Drawing by Judith Wolfe
Oswald LeWinter

Poems


      ELEGY, LAGO MAGGIORE

      That the pines pine for you
      is a sign your dying came
      too soon though expected.

      The little foxes come to sniff
      your grave startling robins
      who hop among the rocks.

      A TALE OF OUR TIME

      You've left the sleeping city on a broken road,
      cloaked in torn gray, a king thrown from his throne
      by slaves, whose bonds adepts of chaos loosened
      with promises that will not be fulfilled, They are intended
      to serve as dreams, more subtle chains than those cast off.

      When the citizenry wakes at daybreak to gaze
      bleary-eyed
      into the gaping jaws of a roused sea beyond the
      wharves,
      it will see ships of commerce tied to cleats, forsaking tides,
      and their queries will be answered by tales of dragons that spit
      gold, and flamboyant songs of giant birds whose talons

      tear holes in the world's breast and bruise the knees of time
      so badly they cannot be healed.
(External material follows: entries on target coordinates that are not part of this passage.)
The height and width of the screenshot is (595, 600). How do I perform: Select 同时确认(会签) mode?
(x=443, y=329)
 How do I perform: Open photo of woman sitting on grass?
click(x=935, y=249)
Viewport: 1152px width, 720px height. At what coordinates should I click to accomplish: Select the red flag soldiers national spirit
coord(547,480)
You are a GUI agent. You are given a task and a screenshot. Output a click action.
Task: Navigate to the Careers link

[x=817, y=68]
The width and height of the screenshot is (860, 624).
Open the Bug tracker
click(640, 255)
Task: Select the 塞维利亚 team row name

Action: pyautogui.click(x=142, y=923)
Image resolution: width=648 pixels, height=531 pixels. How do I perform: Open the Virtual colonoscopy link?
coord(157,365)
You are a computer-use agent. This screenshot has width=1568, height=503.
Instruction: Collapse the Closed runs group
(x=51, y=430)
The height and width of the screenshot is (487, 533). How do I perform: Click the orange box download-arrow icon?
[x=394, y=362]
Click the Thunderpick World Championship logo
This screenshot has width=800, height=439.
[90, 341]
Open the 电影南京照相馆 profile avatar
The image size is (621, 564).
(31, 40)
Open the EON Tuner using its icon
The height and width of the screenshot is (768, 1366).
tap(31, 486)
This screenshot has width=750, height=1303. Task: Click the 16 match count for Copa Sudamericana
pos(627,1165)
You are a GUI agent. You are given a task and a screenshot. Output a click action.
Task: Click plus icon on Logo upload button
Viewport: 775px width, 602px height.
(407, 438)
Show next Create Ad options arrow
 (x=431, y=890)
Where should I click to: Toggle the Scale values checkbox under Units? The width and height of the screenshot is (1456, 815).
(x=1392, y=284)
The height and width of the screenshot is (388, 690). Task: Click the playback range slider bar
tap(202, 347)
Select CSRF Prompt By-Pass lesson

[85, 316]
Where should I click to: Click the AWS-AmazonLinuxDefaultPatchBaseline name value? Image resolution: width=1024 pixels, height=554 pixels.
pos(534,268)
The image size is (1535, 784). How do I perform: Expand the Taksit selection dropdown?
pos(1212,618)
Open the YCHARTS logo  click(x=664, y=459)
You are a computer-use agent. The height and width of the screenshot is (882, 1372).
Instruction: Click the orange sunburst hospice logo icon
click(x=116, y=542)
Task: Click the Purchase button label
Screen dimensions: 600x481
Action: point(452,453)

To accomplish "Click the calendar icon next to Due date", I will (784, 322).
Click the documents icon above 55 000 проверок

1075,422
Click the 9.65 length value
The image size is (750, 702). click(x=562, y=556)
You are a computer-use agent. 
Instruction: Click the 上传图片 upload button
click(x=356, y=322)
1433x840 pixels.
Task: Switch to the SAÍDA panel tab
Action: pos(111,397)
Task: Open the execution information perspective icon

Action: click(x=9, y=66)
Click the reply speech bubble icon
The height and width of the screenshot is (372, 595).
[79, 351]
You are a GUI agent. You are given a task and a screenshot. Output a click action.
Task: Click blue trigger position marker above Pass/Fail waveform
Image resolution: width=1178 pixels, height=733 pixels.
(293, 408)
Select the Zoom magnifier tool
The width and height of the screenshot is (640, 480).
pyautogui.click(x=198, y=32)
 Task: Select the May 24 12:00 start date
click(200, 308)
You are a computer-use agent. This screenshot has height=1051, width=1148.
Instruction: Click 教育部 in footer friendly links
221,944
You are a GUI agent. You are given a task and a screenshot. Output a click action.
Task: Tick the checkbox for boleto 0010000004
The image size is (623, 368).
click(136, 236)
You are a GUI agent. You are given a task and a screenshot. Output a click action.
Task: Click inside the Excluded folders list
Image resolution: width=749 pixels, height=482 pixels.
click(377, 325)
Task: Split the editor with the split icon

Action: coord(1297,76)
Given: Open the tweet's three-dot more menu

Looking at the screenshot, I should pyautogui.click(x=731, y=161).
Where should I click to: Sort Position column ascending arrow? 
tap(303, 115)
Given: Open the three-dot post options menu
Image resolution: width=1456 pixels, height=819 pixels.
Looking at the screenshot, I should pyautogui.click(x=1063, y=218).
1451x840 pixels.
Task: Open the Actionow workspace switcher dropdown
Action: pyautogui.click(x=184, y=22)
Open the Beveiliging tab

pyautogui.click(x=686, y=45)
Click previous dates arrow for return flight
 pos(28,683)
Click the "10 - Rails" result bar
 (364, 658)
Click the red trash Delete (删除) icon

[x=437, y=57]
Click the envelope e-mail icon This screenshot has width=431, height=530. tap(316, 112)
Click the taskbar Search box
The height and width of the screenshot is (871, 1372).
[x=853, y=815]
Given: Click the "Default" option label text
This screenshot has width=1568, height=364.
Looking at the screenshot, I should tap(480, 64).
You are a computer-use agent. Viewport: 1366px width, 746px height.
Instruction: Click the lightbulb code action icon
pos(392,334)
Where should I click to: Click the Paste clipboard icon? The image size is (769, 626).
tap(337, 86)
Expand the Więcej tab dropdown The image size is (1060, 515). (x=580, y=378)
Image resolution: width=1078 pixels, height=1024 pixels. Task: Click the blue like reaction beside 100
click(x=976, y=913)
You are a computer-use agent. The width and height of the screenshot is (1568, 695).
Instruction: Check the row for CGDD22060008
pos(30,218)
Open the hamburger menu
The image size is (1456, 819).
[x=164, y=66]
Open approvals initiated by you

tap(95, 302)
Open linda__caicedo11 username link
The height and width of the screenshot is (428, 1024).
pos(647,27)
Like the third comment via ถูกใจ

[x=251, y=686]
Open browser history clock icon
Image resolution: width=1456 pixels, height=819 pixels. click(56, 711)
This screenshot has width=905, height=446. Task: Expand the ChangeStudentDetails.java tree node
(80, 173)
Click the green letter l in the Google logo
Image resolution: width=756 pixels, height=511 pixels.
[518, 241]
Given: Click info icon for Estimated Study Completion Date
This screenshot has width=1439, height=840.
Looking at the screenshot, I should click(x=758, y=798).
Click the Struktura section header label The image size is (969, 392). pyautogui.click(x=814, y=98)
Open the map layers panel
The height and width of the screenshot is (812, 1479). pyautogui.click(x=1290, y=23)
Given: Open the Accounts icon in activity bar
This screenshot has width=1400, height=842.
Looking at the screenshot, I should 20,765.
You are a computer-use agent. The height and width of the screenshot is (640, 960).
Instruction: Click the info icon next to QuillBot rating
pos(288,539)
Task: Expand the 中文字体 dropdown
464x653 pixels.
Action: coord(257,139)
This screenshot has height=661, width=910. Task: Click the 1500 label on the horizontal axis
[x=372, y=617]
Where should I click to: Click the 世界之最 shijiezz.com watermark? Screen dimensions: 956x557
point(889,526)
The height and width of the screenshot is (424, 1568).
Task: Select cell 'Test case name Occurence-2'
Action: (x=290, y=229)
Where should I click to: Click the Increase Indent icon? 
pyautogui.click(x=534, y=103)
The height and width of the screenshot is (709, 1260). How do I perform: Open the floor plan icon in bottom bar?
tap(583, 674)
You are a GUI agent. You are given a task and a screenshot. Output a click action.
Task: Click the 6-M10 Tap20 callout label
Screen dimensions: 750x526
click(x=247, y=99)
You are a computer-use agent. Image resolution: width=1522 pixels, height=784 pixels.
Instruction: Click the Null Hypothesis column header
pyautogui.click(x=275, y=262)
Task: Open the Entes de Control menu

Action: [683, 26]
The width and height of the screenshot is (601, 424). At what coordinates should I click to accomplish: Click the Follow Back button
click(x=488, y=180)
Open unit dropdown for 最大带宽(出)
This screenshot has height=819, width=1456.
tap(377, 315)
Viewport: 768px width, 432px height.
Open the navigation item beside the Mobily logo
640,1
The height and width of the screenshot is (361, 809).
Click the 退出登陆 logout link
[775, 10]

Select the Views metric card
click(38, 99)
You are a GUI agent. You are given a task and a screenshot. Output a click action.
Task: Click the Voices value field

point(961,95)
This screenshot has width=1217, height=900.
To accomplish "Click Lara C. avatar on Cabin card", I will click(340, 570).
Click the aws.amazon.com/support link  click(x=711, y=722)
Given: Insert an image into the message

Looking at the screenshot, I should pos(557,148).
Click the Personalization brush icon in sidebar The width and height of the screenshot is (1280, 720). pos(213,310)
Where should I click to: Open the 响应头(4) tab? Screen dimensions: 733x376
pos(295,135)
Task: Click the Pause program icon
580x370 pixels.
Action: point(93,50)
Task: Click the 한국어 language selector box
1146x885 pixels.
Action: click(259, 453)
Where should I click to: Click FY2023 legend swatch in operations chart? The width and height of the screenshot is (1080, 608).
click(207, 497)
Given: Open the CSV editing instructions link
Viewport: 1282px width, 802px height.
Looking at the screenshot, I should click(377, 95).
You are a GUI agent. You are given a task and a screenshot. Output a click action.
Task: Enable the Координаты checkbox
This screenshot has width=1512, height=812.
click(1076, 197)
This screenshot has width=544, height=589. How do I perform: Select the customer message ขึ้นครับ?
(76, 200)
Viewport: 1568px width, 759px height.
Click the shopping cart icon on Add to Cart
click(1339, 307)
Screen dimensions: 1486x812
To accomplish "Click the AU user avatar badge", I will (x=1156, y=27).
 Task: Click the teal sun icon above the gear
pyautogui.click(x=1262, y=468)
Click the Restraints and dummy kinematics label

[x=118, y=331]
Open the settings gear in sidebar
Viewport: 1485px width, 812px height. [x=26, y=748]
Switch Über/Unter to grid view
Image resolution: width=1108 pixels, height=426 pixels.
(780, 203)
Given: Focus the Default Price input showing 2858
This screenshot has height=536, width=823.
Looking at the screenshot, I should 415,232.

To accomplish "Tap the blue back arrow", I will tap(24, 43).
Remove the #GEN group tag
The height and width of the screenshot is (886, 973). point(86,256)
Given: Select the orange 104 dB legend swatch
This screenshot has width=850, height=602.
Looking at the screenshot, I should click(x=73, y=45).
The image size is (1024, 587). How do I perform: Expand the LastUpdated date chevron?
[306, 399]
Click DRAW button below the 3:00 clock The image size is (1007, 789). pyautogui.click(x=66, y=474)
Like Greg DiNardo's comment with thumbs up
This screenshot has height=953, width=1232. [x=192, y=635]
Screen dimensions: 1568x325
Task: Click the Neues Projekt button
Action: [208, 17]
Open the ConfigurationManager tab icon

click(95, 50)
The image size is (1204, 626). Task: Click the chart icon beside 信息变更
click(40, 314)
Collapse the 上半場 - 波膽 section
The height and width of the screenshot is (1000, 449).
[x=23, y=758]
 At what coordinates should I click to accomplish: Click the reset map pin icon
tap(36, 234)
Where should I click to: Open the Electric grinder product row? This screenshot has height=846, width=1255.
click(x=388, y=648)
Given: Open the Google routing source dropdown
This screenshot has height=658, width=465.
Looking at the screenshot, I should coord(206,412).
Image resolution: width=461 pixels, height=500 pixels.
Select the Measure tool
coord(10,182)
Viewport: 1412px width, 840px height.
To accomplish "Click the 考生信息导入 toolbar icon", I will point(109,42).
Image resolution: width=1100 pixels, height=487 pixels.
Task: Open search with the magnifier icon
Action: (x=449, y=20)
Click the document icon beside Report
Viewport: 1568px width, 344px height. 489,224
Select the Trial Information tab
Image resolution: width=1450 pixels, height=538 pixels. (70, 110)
You, once forced to flee,
      will be tried as responsible, and the populace required to go
      back to sleep, to wake in utter darkness when even fear
      cannot be seen and stark reality is chosen to distort the scene.

      Night is not as cold or black
      as the dark that wraps itself
      around my pictures of you.

      That I have lost something
      I never knew I had, means
      my life's face has eluded me.

      If I lived in hell those years
      we burned together, I am now
      spent--where there is no fire.